> [Page]:
(begin)
We then read several Bylaws, including the following Bylaws for Adoption


New Westminster Pesticide Use Amendment Bylaw No. 8403, 2023
This Bylaw that updates the language of our pesticide bylaw to reflect changes in provincial regulation was adopted by council.

Subdivision and Development Control Amendment Bylaw No. 8369, 2023
This Bylaw that updates our offsite works agreements and standards for new developments was adopted by Council.


We then had one piece of New Business that was a late addition to the agenda.

Heat Plan Response to Extreme Heat in New Westminster: Accelerated funding for Summer 2023
This arose from an earlier request at Council to hand out money in the form of rebates to thousands of households as response to the Heat Emergency we experienced two years ago. This request was referred to the Electrical Utility Commission (seeing as it appeared they would be the budget through which this program would operate, as it was tied to utility rates). The Utility Commission met last week and said, politely, no, this is not a good idea, as handing out money to people will do nothing to keep them cool in a disaster, but there are perhaps good ways (with the advice of the Emergency Management Office) we can augment the existing Heat Emergency plans that are targeting the most vulnerable in our community. They then sent it back to Council to say “you have to decide on the budget”.
(end)
> [Request]: Please carry on the New Westminster council meeting report, starting right after its final sentence.

> [Provided material]:
(begin)
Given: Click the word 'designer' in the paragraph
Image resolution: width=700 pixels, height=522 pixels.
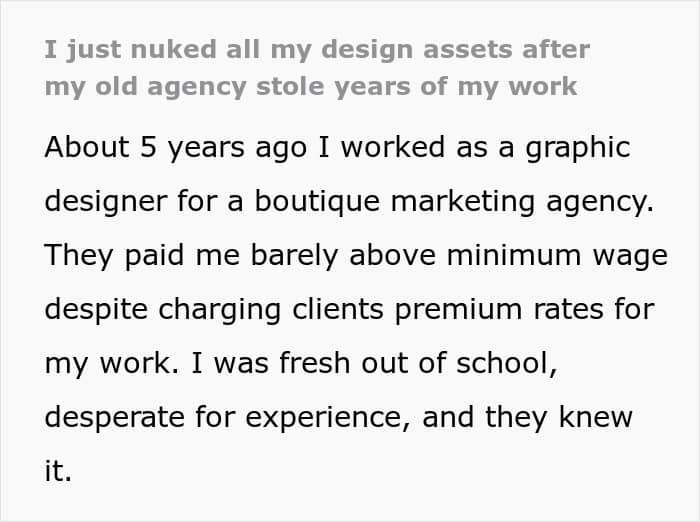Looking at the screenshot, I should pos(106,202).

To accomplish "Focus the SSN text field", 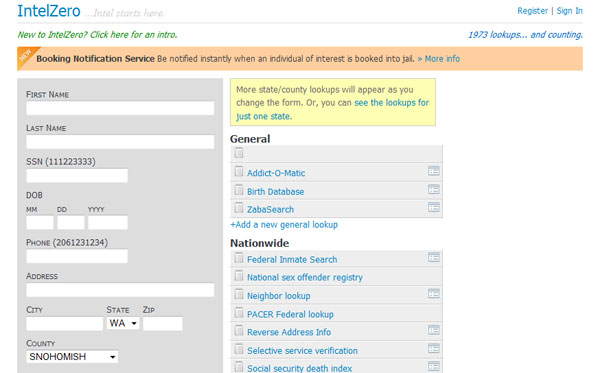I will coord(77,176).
(end)
(begin)
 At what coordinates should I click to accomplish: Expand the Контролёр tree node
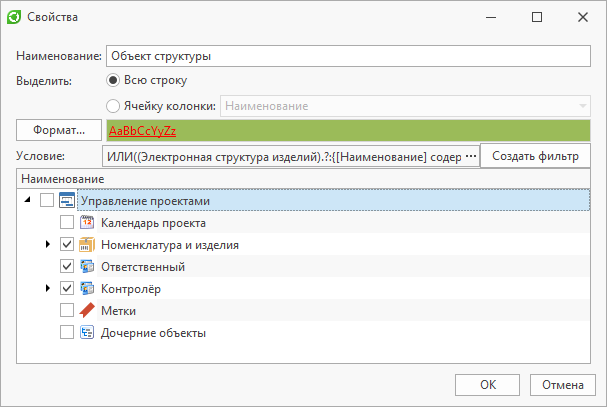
(end)
> [Response]:
Staff put together a report from all this that outlined the many things that the Emergency Management Office are already doing in response to the 2021 Heat Dome, including targeted intervention to identified high-risk buildings and working with Fraser Health and Senior Services to identify and connect with vulnerable individuals. EMO and our Climate Action Team are providing guidance and resources around establishing safe cool rooms in people’s buildings, and are partnering with Fraser Health to provide portable AC units to those who have mobility issues preventing their accessing safe cool rooms. There are further actions being detailed out in the shorter term (e.g. partnering with faith-based community organizations to distribute water and heat response info), medium-term (e.g. Heat pump retrofit programs, regulatory responses) and long-term (e.g. tree planting, building code changes) to build resiliency into our community so emergency response is less relied upon.

There were some suggestions on how we can resource up to accelerate this work, mostly staff time and to purchase more portable AC units for vulnerable people. The budget request is a one-time of something like $270K from the Climate Action Reserve Fund, and Council approved staff developing this model with more certain budgeting to be approved next meeting.

I’m really proud of the work that our Emergency Management Office and Climate Action Team have done to address the unprecedented disaster of 2021, and to reduce the likelihood of it happening again. New Westminster is again leading on this, because it is the right thing to do when you care about the most vulnerable in your community.